The Promise of Language Planning in Indigenous Early Childhood Education in Mexico
Aldo Tapia

About the research

Award

NAEd/Spencer Dissertation Fellowship

Award Year

2019

Institution

University of Pennsylvania

Primary Discipline

N/A
Early childhood education (ECE) has been branded as a social equalizer that will reverse poverty trends in Mexico. At the same time, language policies that mandate education in Indigenous languages clash with policies that promote Spanish and English as the languages of instruction in preschools, sending contrasting messages about inclusion and justice through the learning of these languages. When language is included in ECE debates in Mexico, it is often used as a proxy for ``school readiness``?as in, students are prepared to attend classes in Spanish, the actual language of instruction?precluding discussions on multilingual education and overlooking the impacts of these policies in Indigenous communities.
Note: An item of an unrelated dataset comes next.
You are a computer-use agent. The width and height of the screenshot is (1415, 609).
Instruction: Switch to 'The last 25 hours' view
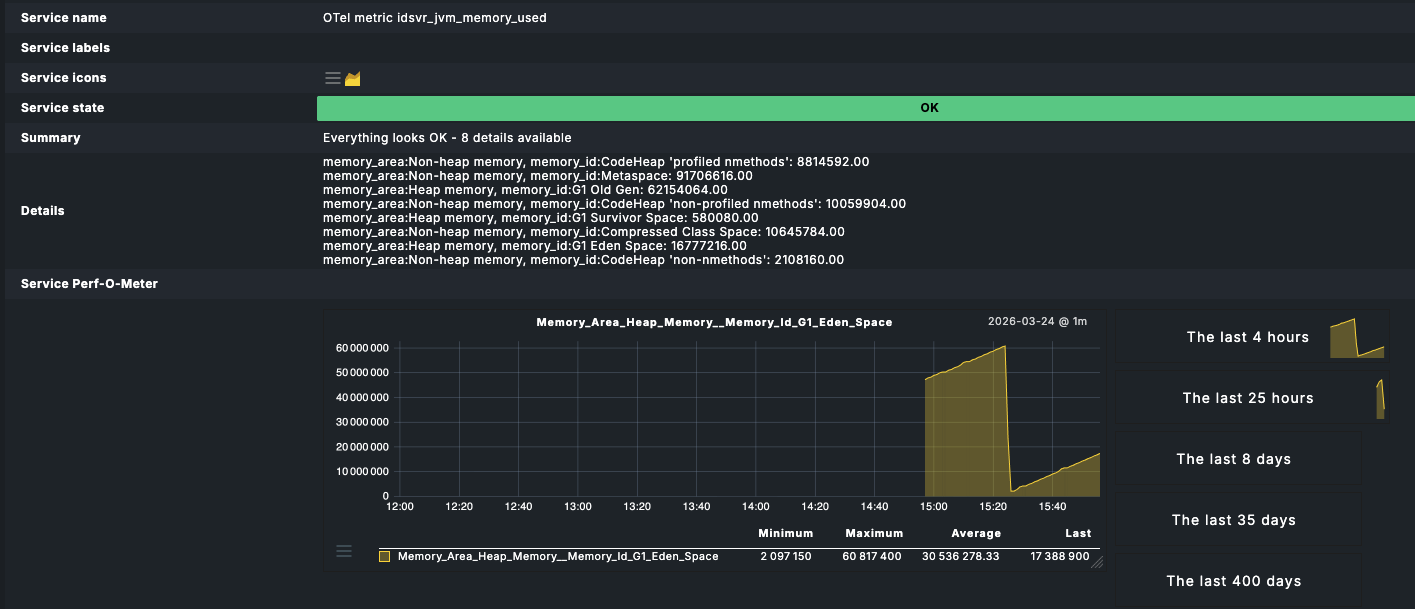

Preschools, especially Indigenous ones, are the social spaces in which these competing policies first interact, revealing implementation challenges at all levels, from professional development to textbook design. This study provides an ethnographic account of how different stakeholders in one Indigenous community in the Yucatan Peninsula respond to language policies and ECE initiatives that promise quality education under the guise of social justice, inclusive education, and economic returns. Moreover, situated within a region coping with migration and mass tourism, my study also traces the impact of these processes on the compromises parents and teachers make in regard to their children's education. This study deepens our understanding of the ways in which language policies are implemented in ECE settings, but even more crucially, contributes to the design of programs that consider the complexities of ECE in Indigenous contexts.
About Aldo Tapia
Aldo Anzures Tapia is a doctoral candidate in Educational Linguistics at the University of Pennsylvania with a concentration in International Educational Development. He holds an M.A. in International Educational Development from Teachers College, Columbia University. While receiving his BA in Psychology from the National Autonomous University of Mexico, he taught in a nursery-6th grade school in Mexico City, where he became the curriculum coordinator. To better understand how international and domestic educational policies were implemented but also contested at his school, he pursued a career as a consultant for the International Baccalaureate Organization (IB), a position he still holds today. Given his special interest in the implementation of language policies in the early years of education, he became part of their Review Task Force that advanced processes of language learning within schools that attend to early childhood education around the world. At Penn, he specializes in the role of ethnographic research in the implementation of language policies within Indigenous contexts. He also works with the Penn Cultural Heritage Center where his research centers on collaborative Indigenous language reclamation efforts in the Yucatan Peninsula. As a critical part of his doctoral studies, he has engaged in research with different stakeholders in Huaytsik since 2015?the town where his dissertation takes place. His dissertation is a continuation of his collaboration with this community, where he exemplifies how long-term partnerships are crucial components in understanding policy making at the early childhood education levels.